▶ [Goal of the exercise]:
In these records, how many lines contain "agent"? Please reply with the number only.

▶ [Data records]:
'''
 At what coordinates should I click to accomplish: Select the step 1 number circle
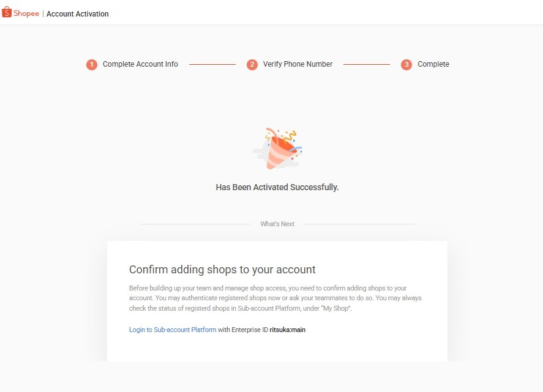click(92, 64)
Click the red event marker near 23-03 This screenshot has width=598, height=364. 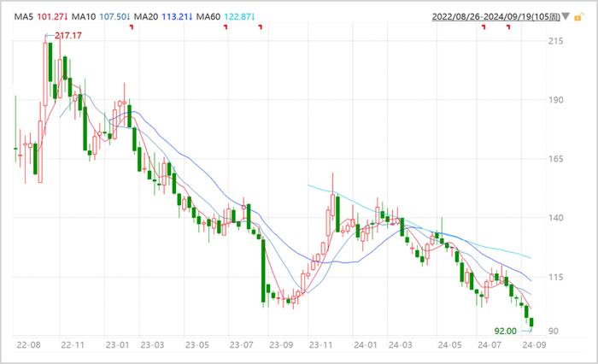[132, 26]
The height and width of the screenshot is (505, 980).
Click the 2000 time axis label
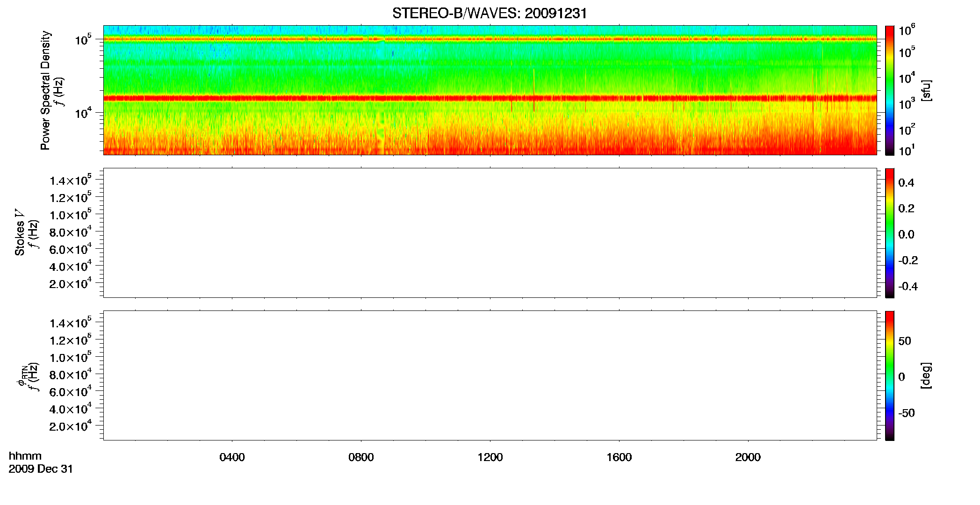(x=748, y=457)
'''
'''
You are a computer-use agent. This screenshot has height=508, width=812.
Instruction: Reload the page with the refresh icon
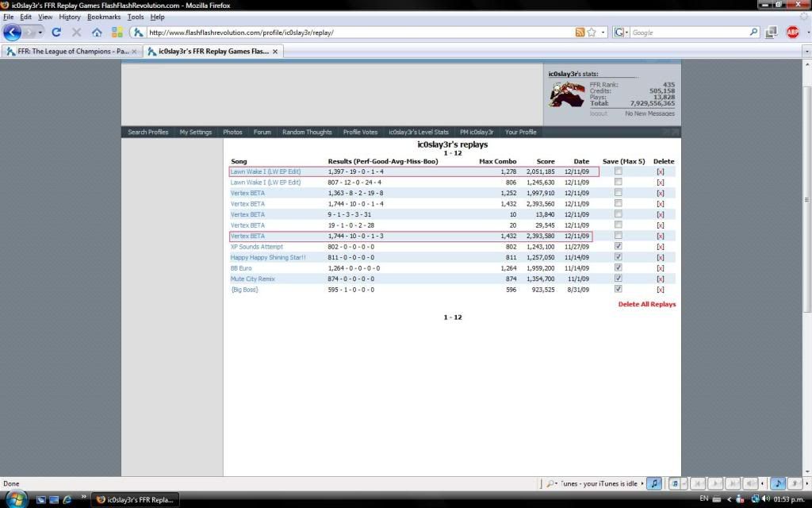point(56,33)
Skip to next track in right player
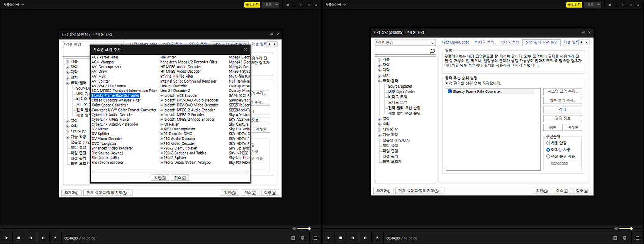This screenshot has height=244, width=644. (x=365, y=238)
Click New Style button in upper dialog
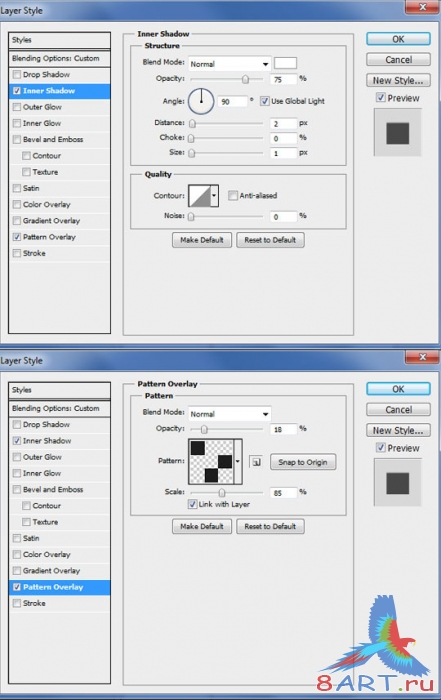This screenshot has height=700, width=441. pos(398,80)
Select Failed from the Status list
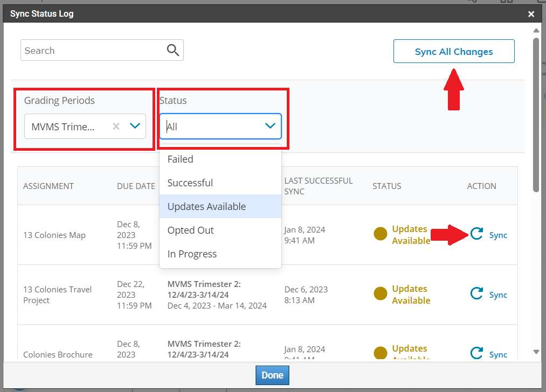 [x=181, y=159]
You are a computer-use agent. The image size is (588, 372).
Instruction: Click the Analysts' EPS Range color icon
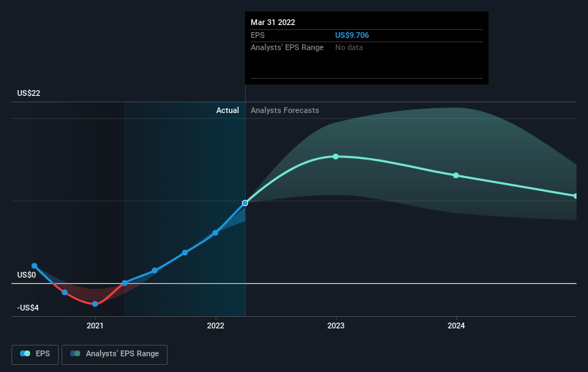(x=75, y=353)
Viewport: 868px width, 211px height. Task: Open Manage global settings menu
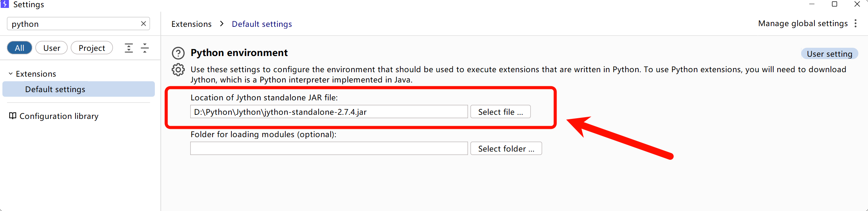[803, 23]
'''
'''
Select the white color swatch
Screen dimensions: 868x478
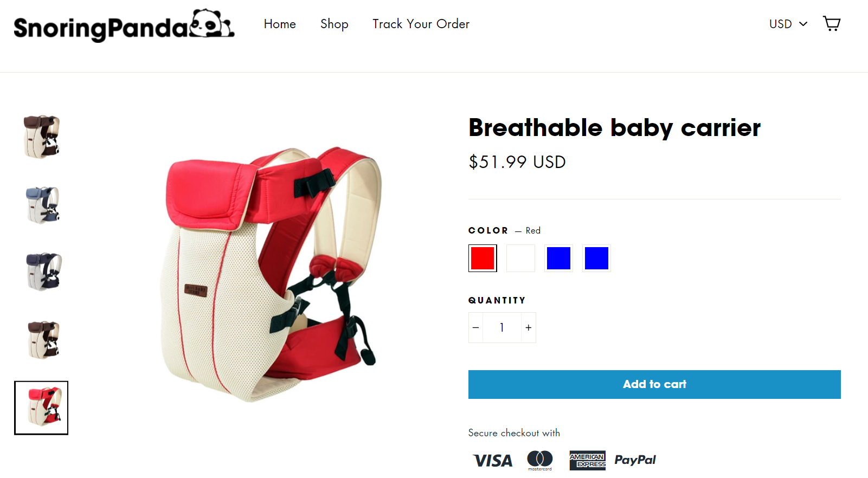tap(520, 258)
'''
▶ [Answer to this exercise]:
2